さて、オープニングの作品「ファーザー」から「脳と記憶」という今注目すべき話題へと寄り道に興じた後は、再び今回の「CINEMATIC JOURNEY」のテーマ「UK&GENTLEなメンズに注目!」そのものズバリなゴール、映画『ジェントルメン』へ…
ガイ・リッチー監督作と聞けば、思わずファッション性と音楽や台詞など「リッチー・スタイルが香る脚本に違いない」といったイメージがある。
そして鑑賞後、思わず「ニヤリ」としてしまう方も少なくないかと…
そこで本作ならではのリッチー流儀の一部を、プレス資料などをベースに、下記にいくつかピックアップしてみたい。
本作の衣装デザインを担当したのは、ディズニー・アニメ実写版『アラジン』でもリッチー監督と共に素晴らしいチームプレーを披露したマイケル・ウィルキンソン。
❝ガイは都会的で典型的な英国風スタイルを求めていた❞
と語る彼。

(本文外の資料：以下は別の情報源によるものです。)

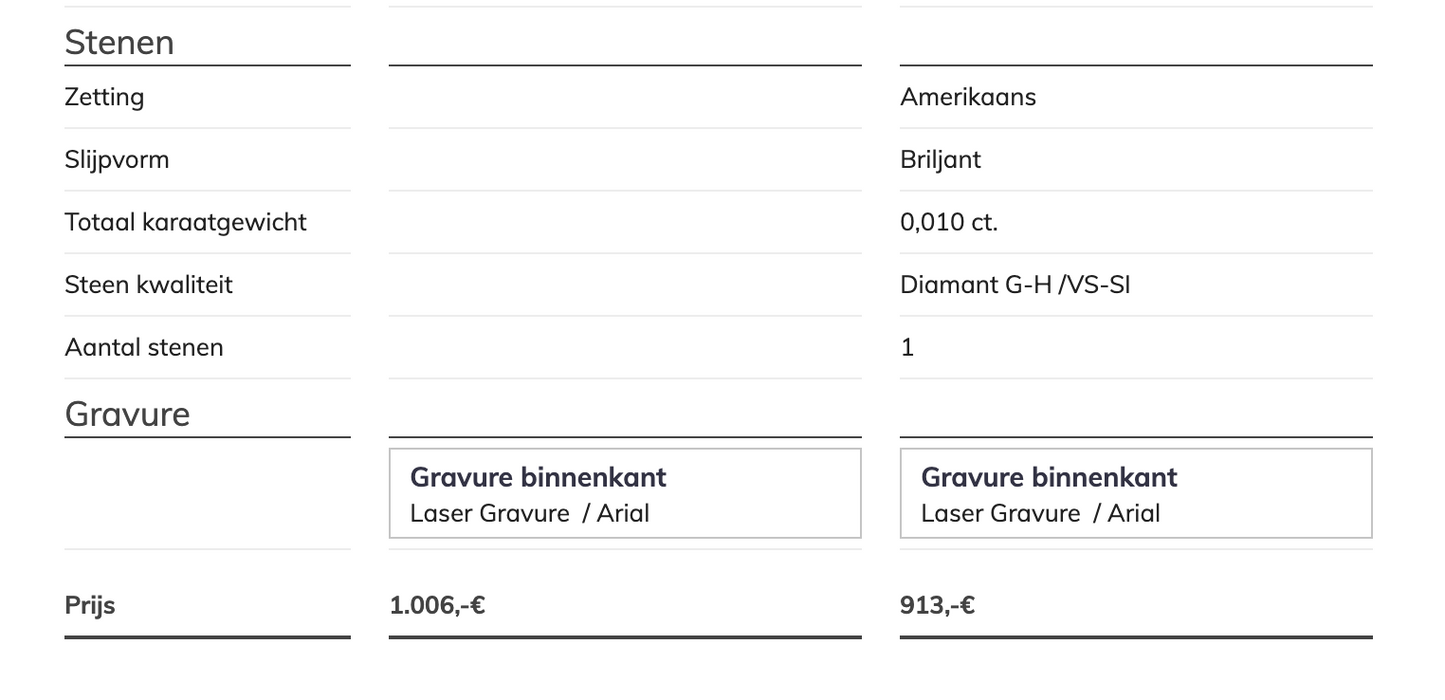The height and width of the screenshot is (700, 1445).
Task: Click the empty Zetting cell for the first ring
Action: coord(624,97)
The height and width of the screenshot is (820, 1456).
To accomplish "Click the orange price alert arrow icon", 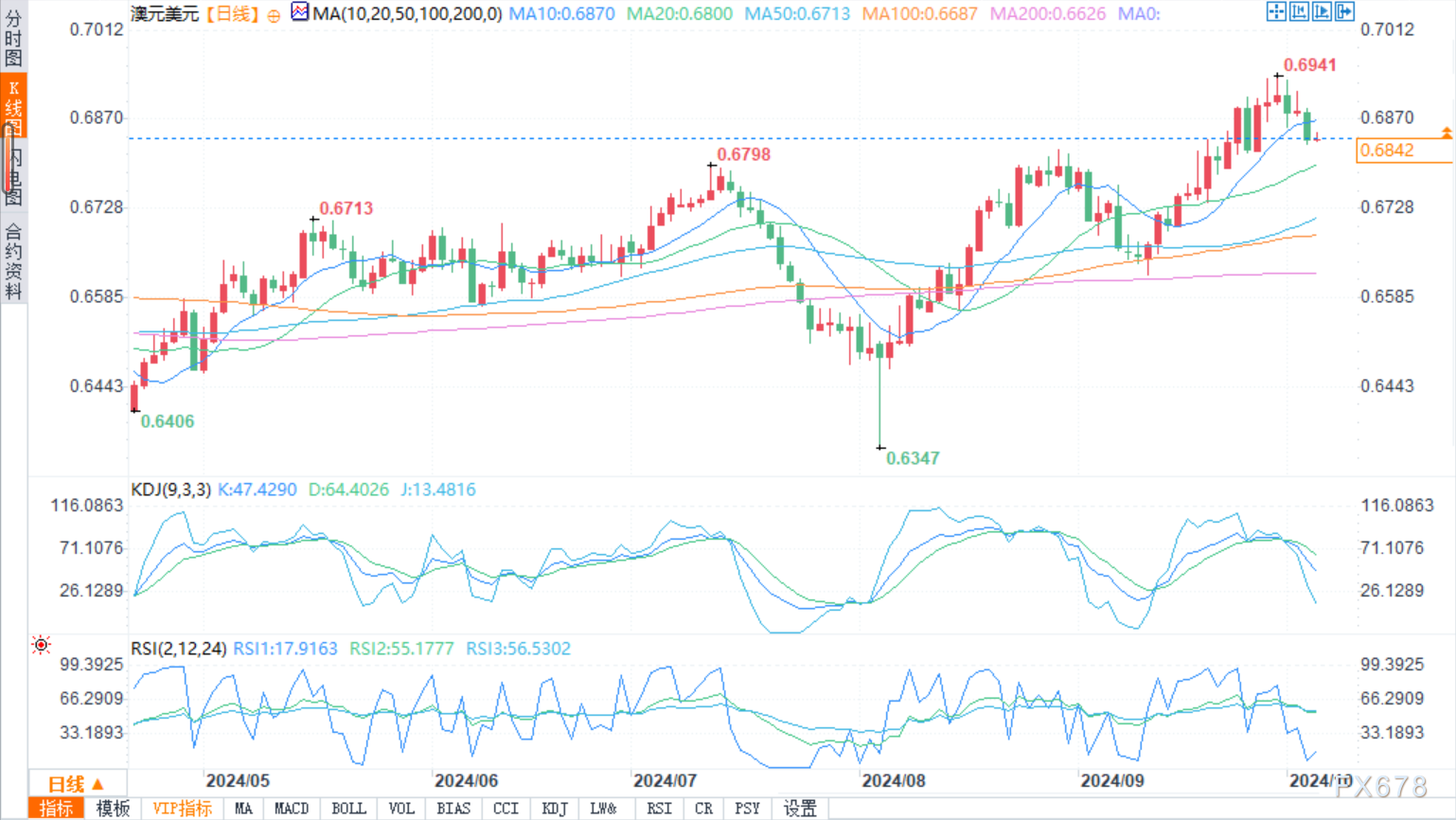I will point(1447,134).
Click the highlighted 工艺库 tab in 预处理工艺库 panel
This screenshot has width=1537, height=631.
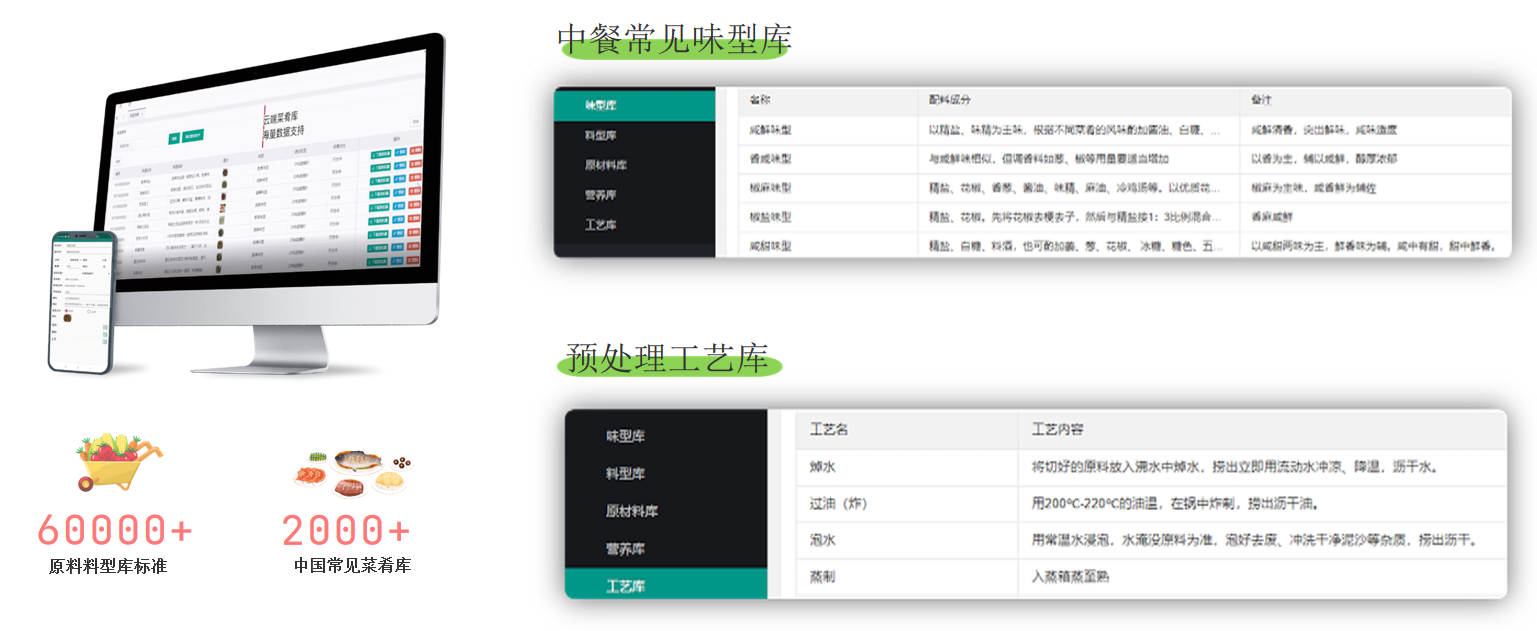(625, 586)
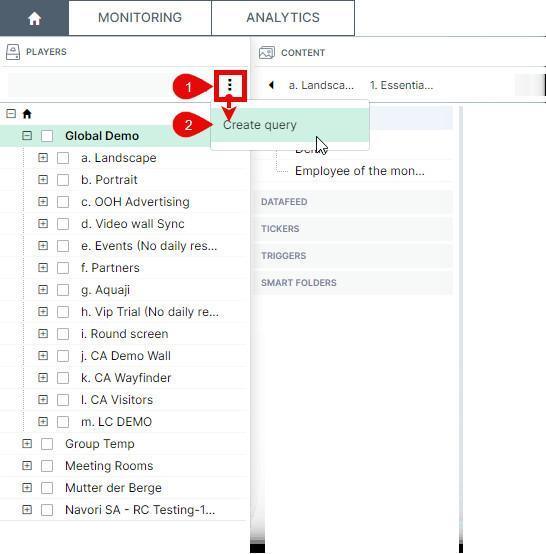Select Employee of the month item
546x554 pixels.
pyautogui.click(x=360, y=171)
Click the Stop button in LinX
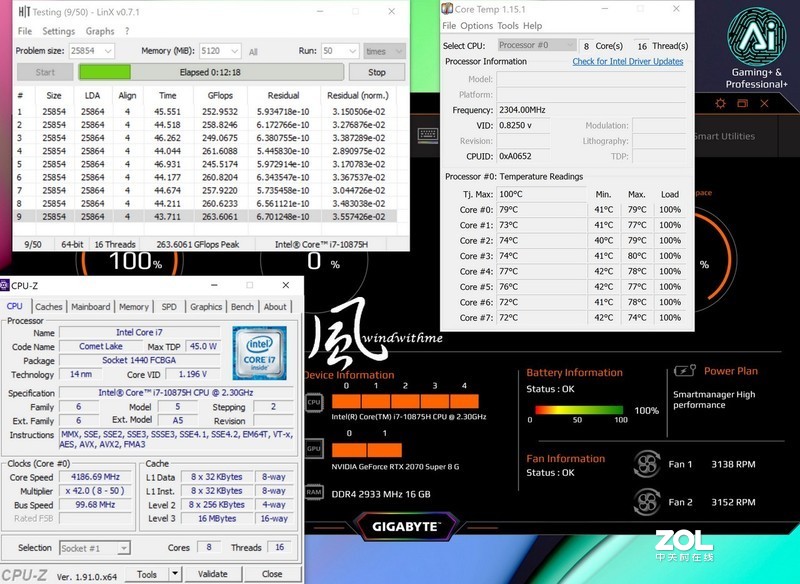800x584 pixels. click(x=378, y=71)
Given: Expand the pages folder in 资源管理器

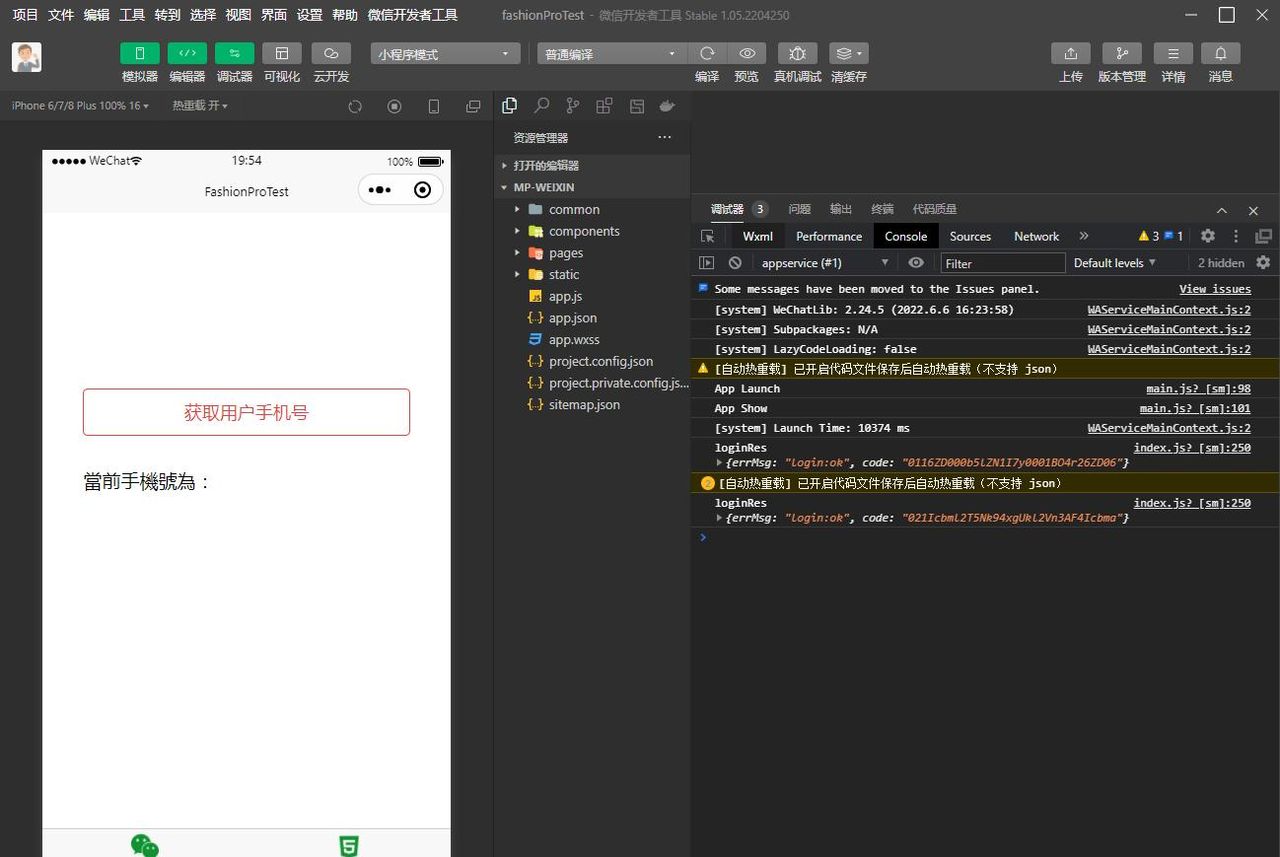Looking at the screenshot, I should pos(517,253).
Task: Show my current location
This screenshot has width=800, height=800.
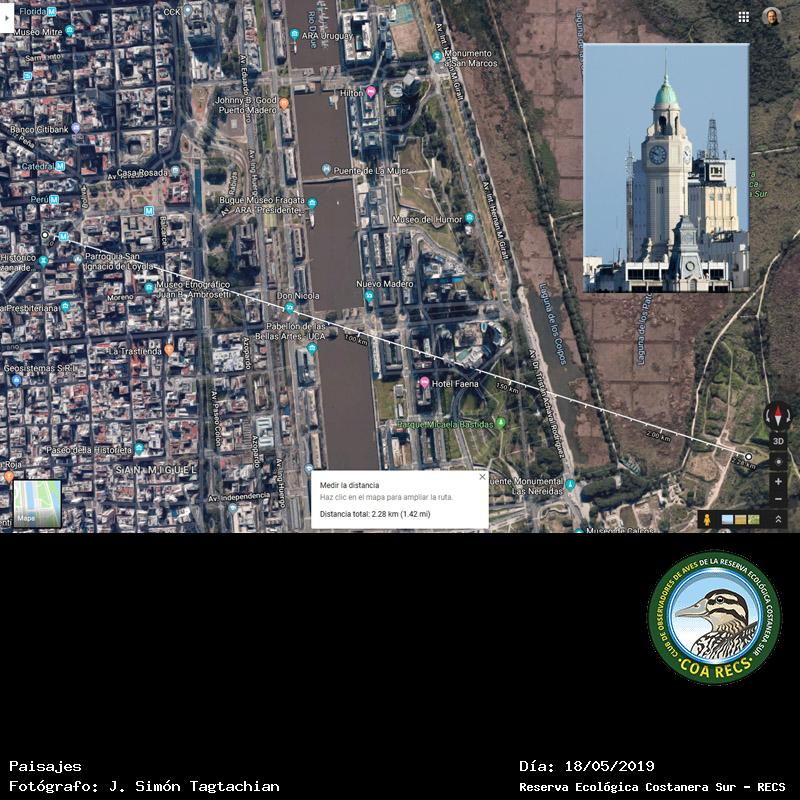Action: tap(778, 462)
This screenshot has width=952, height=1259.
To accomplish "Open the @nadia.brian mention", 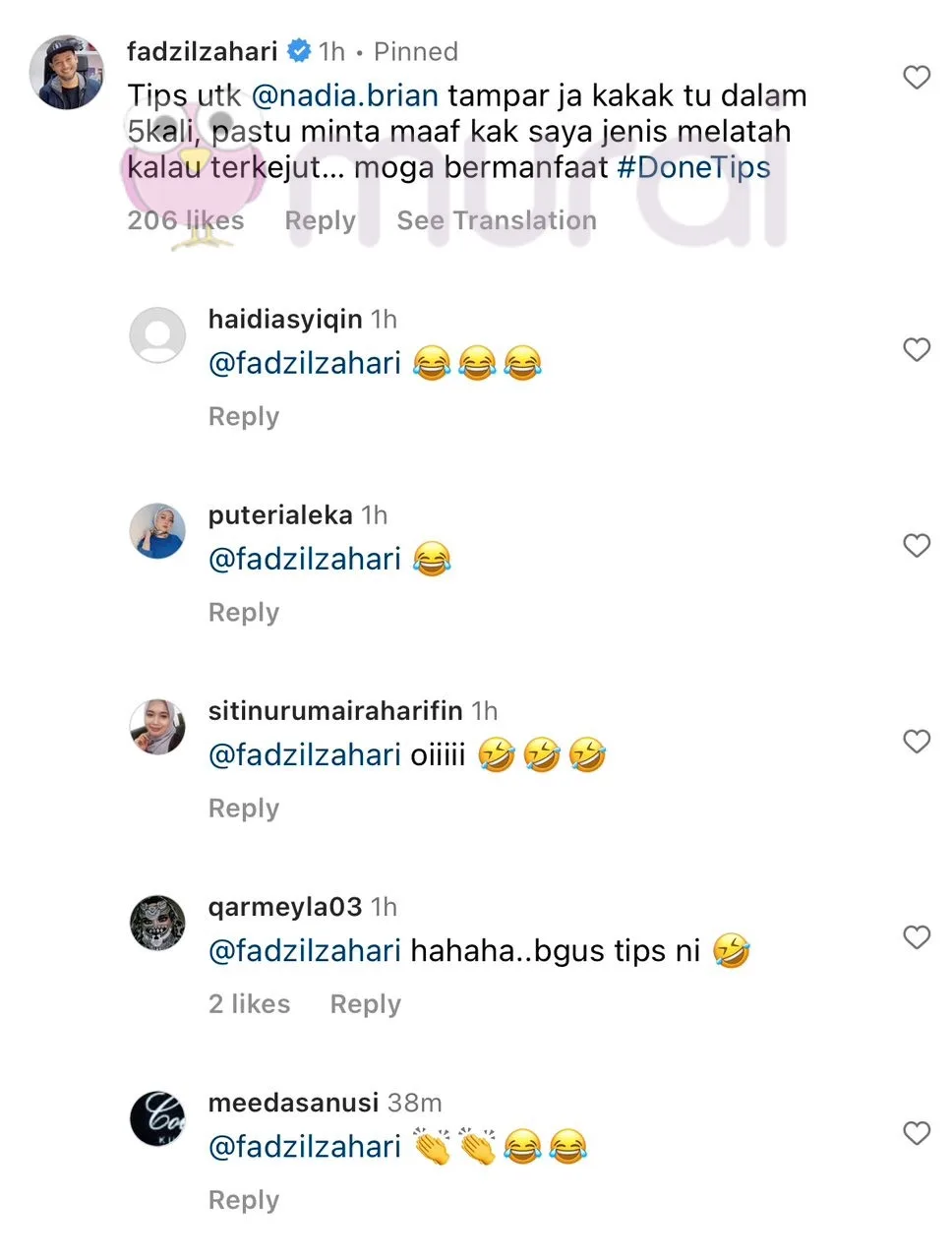I will click(344, 95).
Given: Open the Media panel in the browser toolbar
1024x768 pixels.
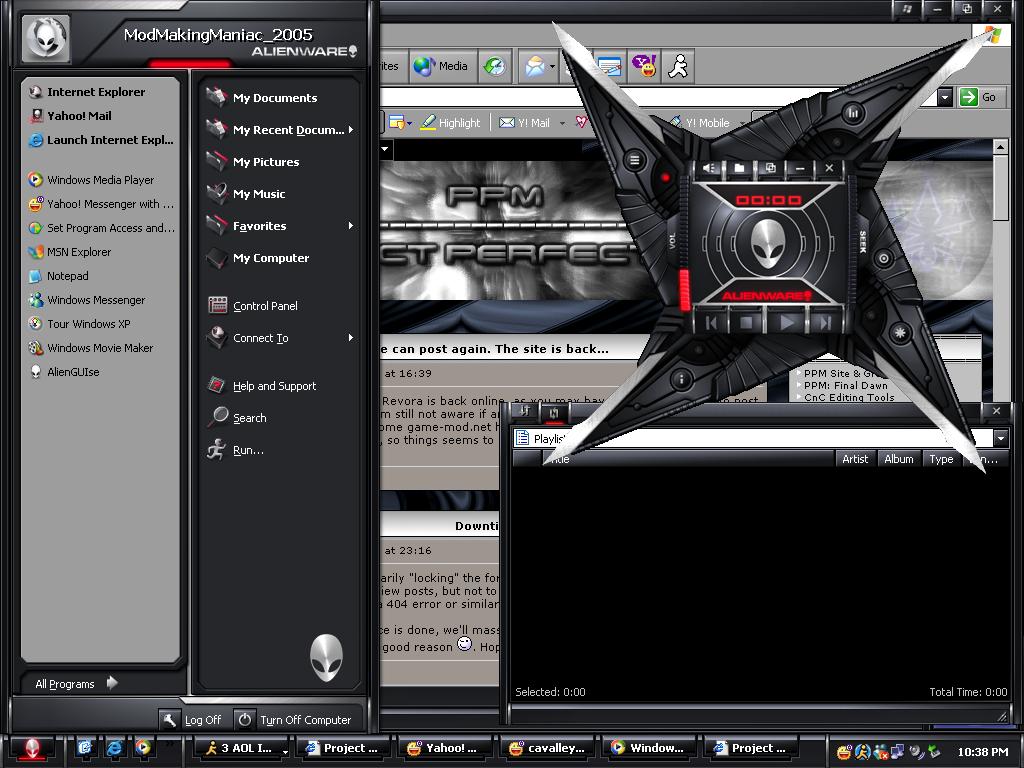Looking at the screenshot, I should (x=440, y=66).
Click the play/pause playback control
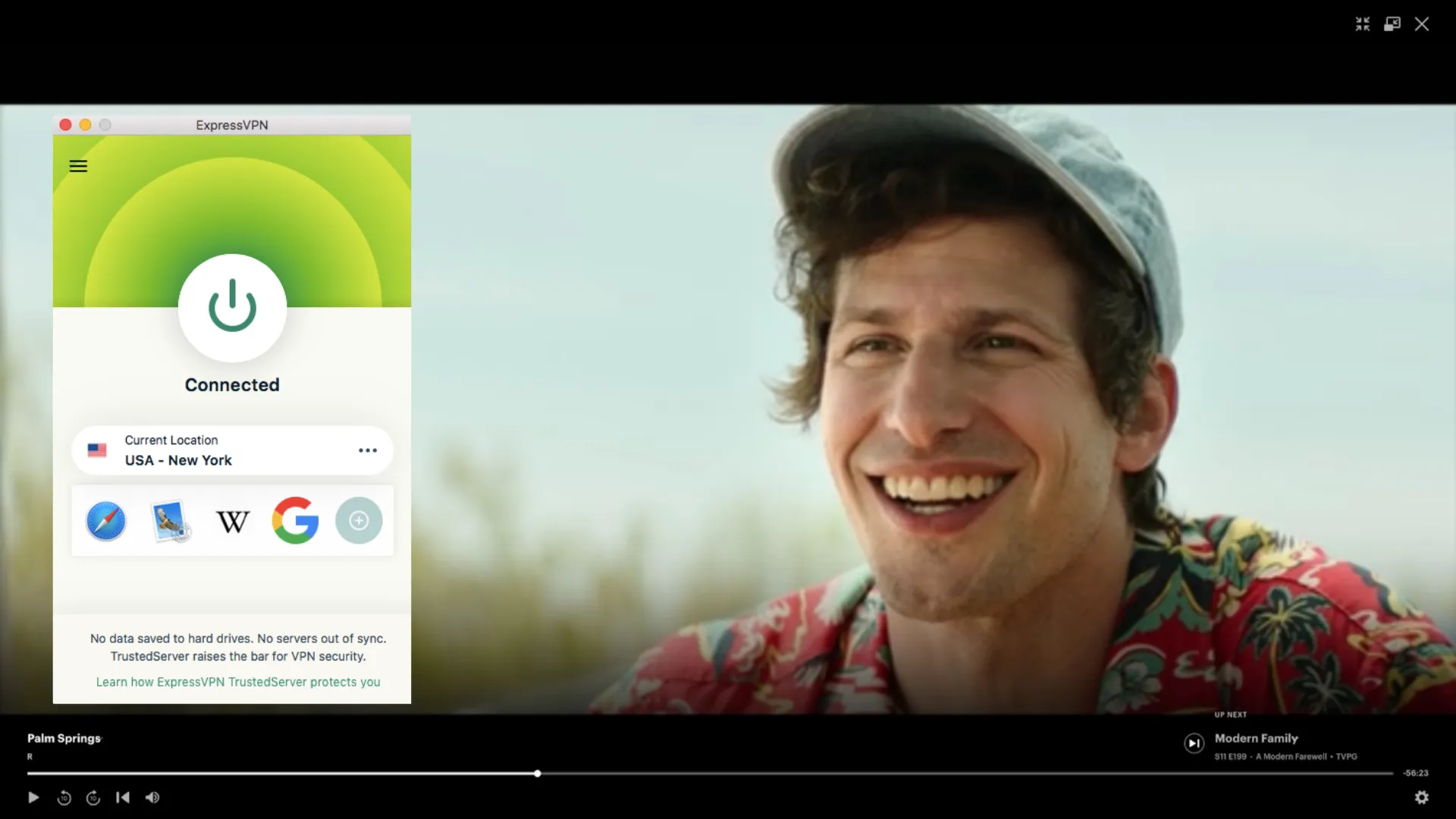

それらは各役柄の個性を強調しつつも決して誇張しすぎないスタイリングだったという。
例えば上の2枚の画像(場面写真と衣装スケッチ)は、主演のマシュー・マコノヒーのスタイリングの一例。
☑英国風トラディショナルな仕立てとモダンなデザインのオーダーメイドのスーツを発注。
☑ウールやカシミア、そしてシルクのラグジュアリーな素材
☑柄はウィンドウペンチェック、プリンス・オブ・ウェールズ
その極上の着心地の良さに、マコノヒーは何着か持ち帰ってしまったとか。
❝彼の映画にはリフがあるんだ。ジャズのようにね❞(プレス資料より引用)
と語るのは、コリン・ファレル。(画像上)
ちなみに彼と彼が率いる集団のために、ストリートウエアやスポーツウエアのテイストをプラスした4種類のオリジナルデザインのトラックスーツを作成したという。
そのこだわりがすごい!
英国風のスーツ用生地をモダンなキルト地にし、さらにプリントを施したというのだから。
一方、スタイリングの決定打になったのは、グレーともパープルとも表現し難いカラーレンズが絶妙な「レイバン」のウェイファーラー・サングラスだったという、映画好き私立探偵役のヒュー・グラント。(画像下)
そのイメージモデルは、1970年代の偉大な映画監督たちだったとか。
❝ガイの台詞は示唆に富んでいるし、すごく大胆だ❞(プレス資料より引用)
と語るグラントは、フェデリコ・フェリーニや面識のある私立探偵を参考に演じたそう。
キャストたちも大絶賛の味わい深い台詞の数々は、時に詩的で、音楽のようなリズム感…
That's the Guy Ritchie’s world!
5月7日(金)より全国ロードショー
© 2020 Coach Films UK Ltd. All Rights Reserved.
P.S.> 最後にもう一人「UK&GENTLEなメンズに注目!」な人物をご紹介したく。
ロンドンを拠点に活躍するキュレーター、マチュウ・コプラン(画像下)による日本で初めての展覧会
「エキシビジョン・カッティングス」が7月18日まで「銀座メゾンエルメス フォーラム」にて開催している。(緊急事態宣言に伴い、4月25日より当面の間、臨時休館。最新情報はサイトにて)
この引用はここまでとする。